WikiLeaks / Cablegate: US Biotech Firms Driving Government Policy

Reading the following leak it becomes clear that there is really no dividing line between government policy in the USA and corporate activity. Not a wisp of gossamar separates the wording of a cable written by the US Ambassador for France, Craig Stapleton, and any similar memo written by the CEO of Monsanto.

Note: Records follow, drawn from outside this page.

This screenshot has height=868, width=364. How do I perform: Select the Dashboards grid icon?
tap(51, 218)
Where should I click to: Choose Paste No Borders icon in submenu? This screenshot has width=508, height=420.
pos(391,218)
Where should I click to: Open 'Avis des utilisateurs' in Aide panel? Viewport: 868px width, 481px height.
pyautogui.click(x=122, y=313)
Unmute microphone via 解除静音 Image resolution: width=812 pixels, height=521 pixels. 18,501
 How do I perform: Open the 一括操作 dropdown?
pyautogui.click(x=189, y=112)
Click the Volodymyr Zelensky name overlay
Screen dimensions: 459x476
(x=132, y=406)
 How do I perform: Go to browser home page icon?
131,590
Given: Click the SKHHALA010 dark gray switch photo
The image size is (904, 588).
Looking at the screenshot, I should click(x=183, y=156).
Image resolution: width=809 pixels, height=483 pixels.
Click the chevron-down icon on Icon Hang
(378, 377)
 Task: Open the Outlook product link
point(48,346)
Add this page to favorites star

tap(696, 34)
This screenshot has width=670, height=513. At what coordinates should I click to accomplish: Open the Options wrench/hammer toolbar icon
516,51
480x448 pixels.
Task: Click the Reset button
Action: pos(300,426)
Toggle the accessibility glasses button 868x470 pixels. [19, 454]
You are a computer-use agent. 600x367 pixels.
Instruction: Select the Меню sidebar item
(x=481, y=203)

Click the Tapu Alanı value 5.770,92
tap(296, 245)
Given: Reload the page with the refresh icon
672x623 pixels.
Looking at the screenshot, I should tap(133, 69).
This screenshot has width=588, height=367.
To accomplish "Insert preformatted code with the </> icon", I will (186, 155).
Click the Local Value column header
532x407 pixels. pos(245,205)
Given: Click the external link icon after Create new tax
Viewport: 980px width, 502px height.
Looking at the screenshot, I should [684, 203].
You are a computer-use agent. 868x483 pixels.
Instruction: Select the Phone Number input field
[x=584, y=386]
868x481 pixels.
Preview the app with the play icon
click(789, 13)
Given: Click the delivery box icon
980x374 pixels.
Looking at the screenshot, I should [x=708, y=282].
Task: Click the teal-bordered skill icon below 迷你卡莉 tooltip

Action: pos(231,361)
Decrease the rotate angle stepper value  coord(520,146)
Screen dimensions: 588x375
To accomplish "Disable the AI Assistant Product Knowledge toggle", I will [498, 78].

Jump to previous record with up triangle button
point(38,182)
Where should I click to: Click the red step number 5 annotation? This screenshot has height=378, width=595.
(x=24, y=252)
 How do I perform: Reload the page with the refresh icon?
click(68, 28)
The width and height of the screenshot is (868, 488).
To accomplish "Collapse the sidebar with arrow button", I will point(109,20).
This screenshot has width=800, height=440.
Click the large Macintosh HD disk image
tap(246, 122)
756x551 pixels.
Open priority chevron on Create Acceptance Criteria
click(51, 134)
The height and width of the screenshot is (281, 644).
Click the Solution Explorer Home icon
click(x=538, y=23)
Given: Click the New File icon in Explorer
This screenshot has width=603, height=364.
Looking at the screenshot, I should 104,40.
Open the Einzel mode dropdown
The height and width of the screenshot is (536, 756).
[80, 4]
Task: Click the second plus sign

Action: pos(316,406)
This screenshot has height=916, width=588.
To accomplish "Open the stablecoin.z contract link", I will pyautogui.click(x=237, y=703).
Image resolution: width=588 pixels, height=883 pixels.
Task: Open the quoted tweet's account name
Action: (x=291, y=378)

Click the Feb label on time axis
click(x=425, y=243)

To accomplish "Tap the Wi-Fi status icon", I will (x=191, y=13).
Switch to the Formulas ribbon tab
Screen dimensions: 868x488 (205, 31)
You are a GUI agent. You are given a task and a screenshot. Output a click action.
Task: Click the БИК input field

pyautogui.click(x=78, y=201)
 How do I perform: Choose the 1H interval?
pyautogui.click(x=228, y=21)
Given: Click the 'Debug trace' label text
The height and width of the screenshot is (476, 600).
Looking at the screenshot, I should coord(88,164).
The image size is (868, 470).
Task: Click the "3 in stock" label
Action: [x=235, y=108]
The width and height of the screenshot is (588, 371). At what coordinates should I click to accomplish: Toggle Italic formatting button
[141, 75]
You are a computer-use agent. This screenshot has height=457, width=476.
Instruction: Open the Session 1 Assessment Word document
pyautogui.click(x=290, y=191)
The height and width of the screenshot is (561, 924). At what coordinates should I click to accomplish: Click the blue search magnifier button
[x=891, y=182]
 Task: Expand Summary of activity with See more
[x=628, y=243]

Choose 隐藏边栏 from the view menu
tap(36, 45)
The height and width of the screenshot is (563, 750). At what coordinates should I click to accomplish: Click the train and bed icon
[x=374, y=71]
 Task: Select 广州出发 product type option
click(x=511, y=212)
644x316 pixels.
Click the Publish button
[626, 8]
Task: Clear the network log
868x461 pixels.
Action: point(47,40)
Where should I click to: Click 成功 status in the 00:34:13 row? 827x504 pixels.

Paragraphs 6 and 7 are key.

Richard Brenneman makes the excellent point that “the document…offers unimpeachable confirmation of GMO critics’ claims that Washington has been targeting them”. The second cable in this post, entitled “Spain’s biotech crop under threat”, shows blatant hand-holding by Monsanto with regards to the potential risk to GMO trade in Spain, including evidence that the Spanish government has received backhanders from the GMO corporations.

This is perhaps the most damaging leak with regards to GMOs so far in the Cablegate series.


Reference ID: 07PARIS4723
Created: 2007-12-14 16:04
Released: 2010-12-19 12:12
Classification: CONFIDENTIAL
Origin: Embassy Paris


C O N F I D E N T I A L SECTION 01 OF 02 PARIS 004723




E.O. 12958: DECL: 12/14/2017


REF: A)PARIS 5364, B)PARIS 4255, C)PARIS 4170, D)PARIS 3970, E)PARIS
3967, F)PARIS 3853, G)PARIS 3429, H)PARIS 3399, I)PARIS 3429

Classified by Ambassador Craig Stapleton; reasons 1.4 (b), (d) and

¶1. (C) Summary: Mission Paris recommends that that the USG reinforce
our negotiating position with the EU on agricultural biotechnology by
publishing a retaliation list when the extend "Reasonable Time
Period" expires. In our view, Europe is moving backwards not
forwards on this issue with France playing a leading role, along with
Austria, Italy and even the Commission. In France, the "Grenelle"
environment process is being implemented to circumvent science-based
decisions in favor of an assessment of the "common interest."
Combined with the precautionary principle, this is a precedent with
implications far beyond MON-810 BT corn cultivation. Moving to
retaliation will make clear that the current path has real costs to
EU interests and could help strengthen European pro-biotech voices.
In fact, the pro-biotech side in France -- including within the farm
union -- have told us retaliation is the only way to begin to begin
to turn this issue in France. End Summary.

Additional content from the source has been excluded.